PAGE EXCERPT:
>> BEGIN
So long as this is not a tactics thread on how to defeat THE Wraithlord, I will allow it to continue. Any plotting behind my modly back shall suffer the banhammer :threaten:


----------



## Dessel_Ordo (Jul 28, 2008)

I have to fight a different breed of wraithlords. My usual Eldar opponent has a low model count, but 2 wraitlords, one has twinf flamers and pf's and a pair of starcannons. the other is the same, but has a sword and a fist. these beasts are preceded by banshees and scorpions, and fire-based by reapers and 3 gardian squads with platforms. I can usually get 1 with my devs using 4 krak missiles per turn over 4 turns. when the second one hits, it takes whatever squad isnt already in cc. So, how do you beat Wraithlords when the battle starts on their terms? what is a counter-punch unit that could be kept in reserves without screwing yourself against the other eldar cc nasties?

If Vanguard werent so expensive, and the a unit nearby had a homing device, would HI work out?

what else is low profile enough to wait off to the side and assault into the combat, and sway it to a win in this situation?

Perhaps a Chapter Masters Orbital Bombardment right away on turn 1, if the Wraitlord(s) are in a large clump of the army?


----------



## TurtleTide (Oct 19, 2008)

well galahad seeing as you collect space marines, what about a lascannon?


----------



## Katie Drake (Nov 28, 2007)
>> END
SOURCE MATERIAL:
>> BEGIN
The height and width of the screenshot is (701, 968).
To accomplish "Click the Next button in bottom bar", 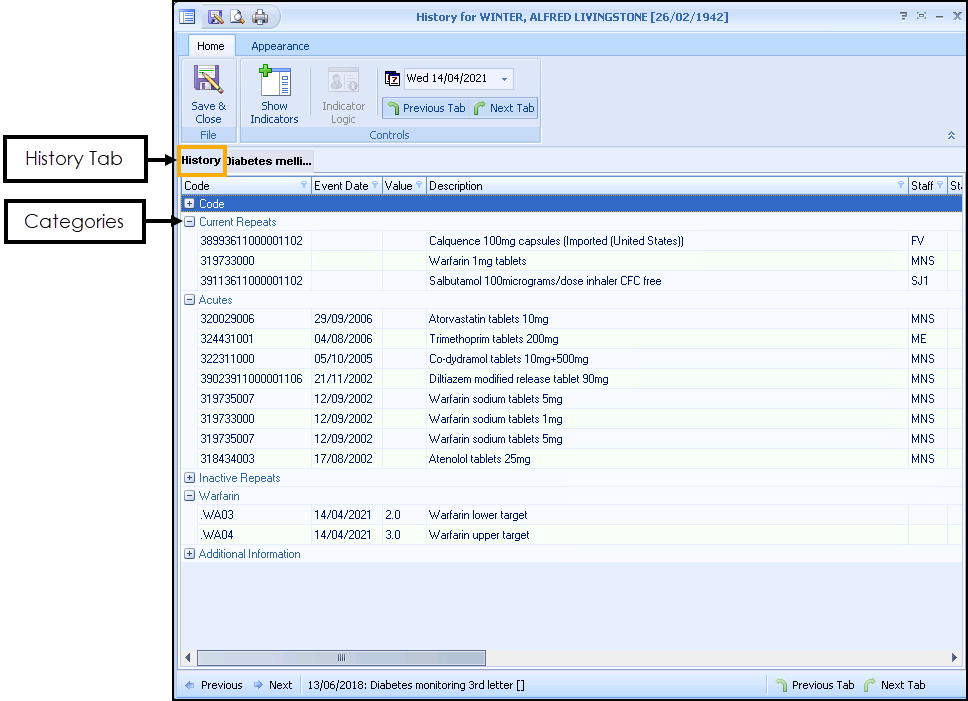I will [x=272, y=685].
>> END
YOUR TASKS:
1. Answer from the forum thread about fighting Wraithlords:
(a) How many krak missiles per turn does Dessel_Ordo usually fire at a Wraithlord?
(b) Besides the weapons it shares with the first Wraithlord, what does the second one carry?
(c) What weapon does TurtleTide suggest?
2. Render this sentence from the Wraithlord forum thread into Spanish: "So long as this is not a tactics thread on how to defeat THE Wraithlord, I will allow it to continue."
3. Carry on the forum thread about fighting Wraithlords from its last line.
The lines after the forum thread are separate material, unrelated to it.

ANSWERS TO THE PROBLEMS:
1.
(a) Four krak missiles per turn.
(b) A sword and a fist.
(c) A lascannon.

2. Mientras este no sea un hilo de tácticas sobre cómo derrotar AL Wraithlord, permitiré que continúe.

3.
Dessel_Ordo said:


> If Vanguard werent so expensive, and the a unit nearby had a homing device, would HI work out?


Unlikely. It'd be easier to just take a unit with of Vanguard in a Rhino (to protect them from anti-infantry weapons) and then move to intercept the Wraithlords. It's more reliable than hoping to succeed on your Reserve Roll. While your idea could work, it's just not quite as reliable as other ideas.



> what else is low profile enough to wait off to the side and assault into the combat, and sway it to a win in this situation?


Scouts. Undoubtedly Scouts are the perfect unit for that purpose. As long as the Sergeant is packing a power fist it's no big deal to charge into a combat that's already started and start whittling away the Wraithlord's wounds. If you'd rather stop the Wraithlord before it gets to charge, take Scout Bikers instead. They're quick enough that they can Ouflank and reach a large distance toward the center. If you get them in on turn 3, it should be easy to stop a Wraithlord in its tracks.


> Perhaps a Chapter Masters Orbital Bombardment right away on turn 1, if the Wraitlord(s) are in a large clump of the army?


It could work, but Wraithlords won't be too bothered by an Orbital Bombardment, as crazy as it sounds. Their Toughness is gigantic. Naturally, if there aren't any better targets for the bombardment, go for it!


----------



## Lord Reevan (May 1, 2008)

I have a few ways of dropping them. They're all fairly expensive though.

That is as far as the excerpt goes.